Los materiales son el área más reconocible en términos ambientales porque son fáciles de identificar y de explicar. Además, mucho de la explotación de recursos viene de una mala selección de materiales y procesos. Sin embargo, los materiales son solo un aspecto en el cual hay que pensar, y debemos entender que hay otras áreas menos visibles, pero que pueden llegar a tener un peso o impacto mayor, como sería la toxicidad de un producto, su consumo de energía o de agua, o el impacto a nivel social y comunitario de los procesos productivos. El diseño ambiental es por naturaleza sistémico, y por lo tanto, debemos analizar un producto en relación con todos los sistemas que toca en su producción, uso y desecho.

¿Quiénes han sido tu mayor influencia a nivel profesional?

Cuando aún estudiaba la licenciatura, tuve una clase con Óscar Hágerman y otra con Fernando Rovalo. Ambos influyeron mucho en mi entendimiento del papel social del diseño. Posteriormente, otros maestros como Lucia DeRespinis, Deborah Johnson o Mark Goetz me enseñaron cómo analizar el diseño desde una perspectiva más amplia, global.

Cuéntanos sobre la experiencia de participar en el Beauty – Cooper Hewitt Design Triennial.

Es un gran honor estar en esta trienal, sobre todo porque había seguido con atención las ediciones anteriores y me parecía un ejercicio curatorial en diseño de un nivel excepcional y con una perspectiva incluyente y global sin igual. Cuando recibí el correo en el que me invitaban fue increíble, y una enorme sor- presa, porque no es un proceso abierto al que uno aplique, sino que viene del trabajo de selección de los curadores.

¿Qué tanto influencian los viajes u otro tipo de experiencias (gastronómicas o deportivas, por ejemplo) en tu trabajo?

Creo que no hay diseño, arte o ciencia que se genere en aislamiento. Aquel que diga que crea sin influencias, miente. Yo intento entender el contexto y dejarme influenciar por las cosas que admiro, para trabajar a partir de ellas. Creo que debemos estar abiertos a las influencias, ya que si eres honesto en la recepción del trabajo de otros, sabrás integrarlo a tu propio trabajo y en el proceso hacer algo nuevo.

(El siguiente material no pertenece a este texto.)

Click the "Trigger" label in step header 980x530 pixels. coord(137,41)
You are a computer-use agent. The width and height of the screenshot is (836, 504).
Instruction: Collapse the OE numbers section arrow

Si tuvieras que definir tu trabajo como alguna ciudad del mundo, ¿cuál sería?

La Ciudad de México.4Recomiéndanos un lugar en el mundo para ver diseño.

Disfruté mucho viajar y estudiar el diseño de los países nórdicos. Tienen un gran respecto por el diseño y la arquitectura, lo que los lleva a conservar y exhibir el diseño en todos lados. Por ejemplo, en una iglesia conservan las piezas de mobiliario originales de hace décadas, y las exhiben para que el visitante entienda mejor el lugar y el momento histórico en el que se hizo esta iglesia. No he visto otra región del mundo donde hagan esto, fuera de los museos o galerías especializadas, lo que te habla del profundo nivel de penetración que tiene el diseño en su vida diaria.

¿Cuál es el objeto de tu pertenencia que más aprecias?

Una férula diseñada por Charles y Ray Eames en 1942 para el ejército norteamericano y fabricada por la Evans Products Company, Molded Plywood Division.

Cuéntanos su historia.

Los Eames diseñaron esta férula para inmovilizar los dedos de soldados heridos en la guerra, que es además uno de los primeros productos industriales realizados en chapa de madera doblada. Es una pieza formalmente muy interesante que habla del papel de los diseñadores en el desarrollo de nuevos procesos y materiales, algo que me ha interesado desde el inicio de mi carrera.

¿Cuál te parece que es la aportación que realizas a nuestra sociedad por medio de tu trabajo?

Busco usar el diseño como una herramienta no solo para los usuarios y la industria, sino como un medio para proponer nuevos sistemas de producción y de consumo. Si logro que mis proyectos abran esta discusión y provoquen una reflexión en el público, siento que he aportado algo.